The US Treasury Department slammed “misinformation” over a provision in President Joe Biden’s tax plan which would require banks to report aggregate inflows and outflows of at least over $600 to the IRS.
“Congressional consideration of this proposal has been marred by misinformation, as opponents have elevated the pernicious myth that banks will have to report all individual customers’ transactions to the IRS,” said Treasury deputy assistant secretary for economic policy, Natasha Sarin in a Thursday blog post. “This is unequivocally false, and an incorrect representation of the proposals under consideration.”
So it won’t be ‘all’ customers.
As Bloomberg suggests, “The plan would require financial institutions to report information about some bank accounts to the Internal Revenue Service in an effort to determine if Americans are underreporting their income on their tax forms.”
While the blog post offered no clarity on who exactly would be targeted by the $600 provision, we can probably assume they mean ‘people who pay taxes.’
According to the Tax Policy Center, 61% of Americans paid no federal income taxes in 2020, up from 47% .
“This proposal has been seriously mischaracterized,” said Treasury Secretary Janey Yellen in a Tuesday interview with CBS Evening News.
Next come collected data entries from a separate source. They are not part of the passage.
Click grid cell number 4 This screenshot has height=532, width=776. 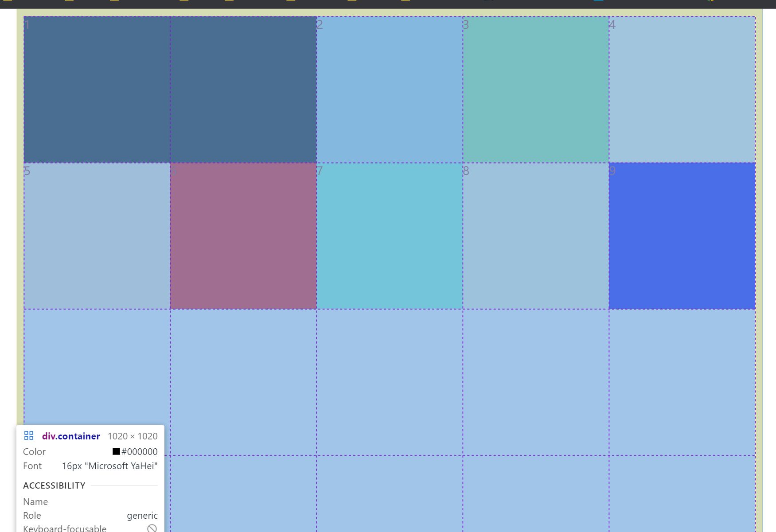[x=682, y=90]
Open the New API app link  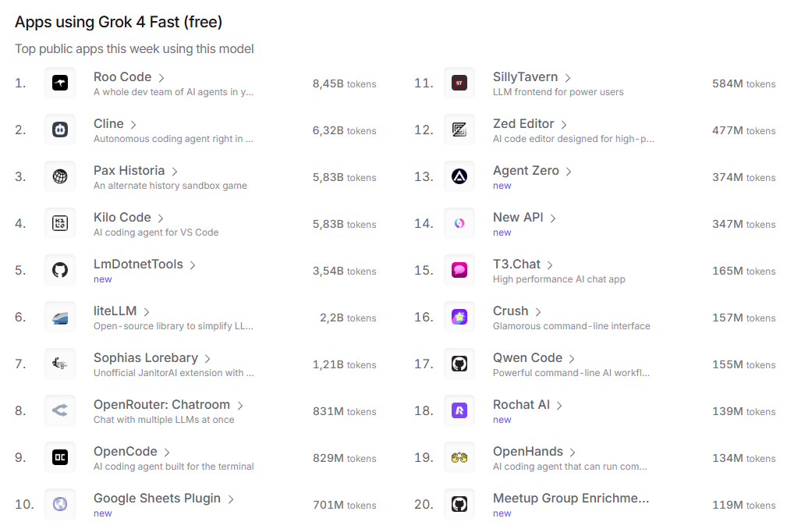coord(518,218)
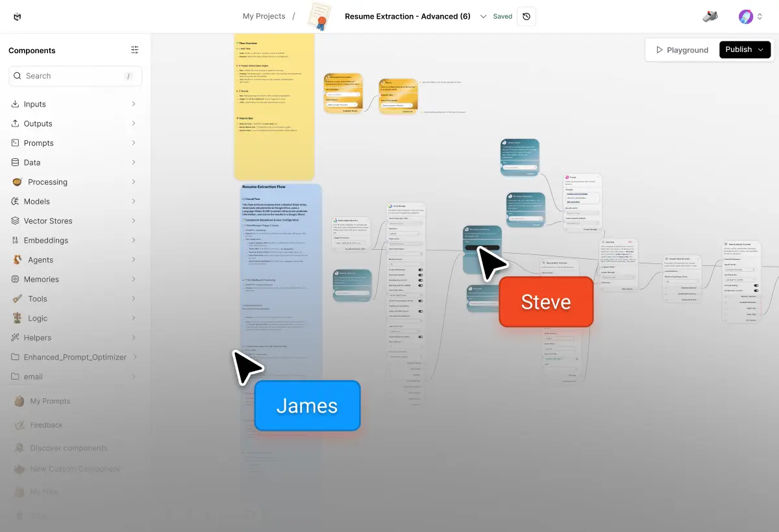Click the Logic category icon in the sidebar

(x=15, y=318)
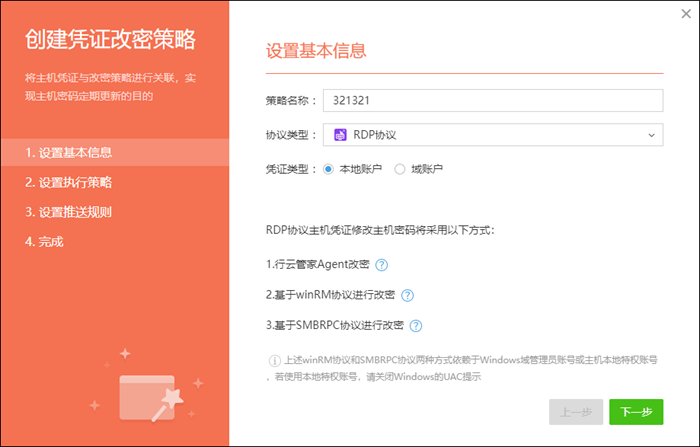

Of course, despite what the Treasury says, Democrats have been walking it back:
House Democrats excluded the idea from their version of the tax-and-spending bill they wrote last month, partly because of opposition from members in their own party. However, Democratic leaders continue to work on the plan, which could raise hundreds of billions of dollars to fund an expansion of social programs.
House Ways and Means Chairman Richard Neal and Senate Finance Committee Chairman Ron Wyden have said they are working on scaling back the administration’s plan so that only account flows totaling $10,000 or more would be reported and other carveouts so that only high-income taxpayers would be in the scope of the plan. Lawmakers are looking at ways to exclude some common transactions, such as payroll deposits or mortgage payment withdrawals. –Bloomberg
According to the Independent Community Bankers of America, a banking trade group, the Treasury’s proposal violates consumers’ privacy and would require banks to “perform a police function on behalf of the IRS.”
The Treasury, meanwhile, insists that this additional information will help them track down high-earning tax cheats. The IRS estimates that people pay 99% of taxes due on their earnings when there is third-party reporting, vs just 45% when there’s no verification.
“The proposal would direct banks to report basic, high-level information on aggregate account inflows and outflows,” reads the Treasury blog post. “Banks would add just a bit of additional data to information that they already supply to taxpayers and the IRS: how much money went into the account over the course of the year, and how much came out.”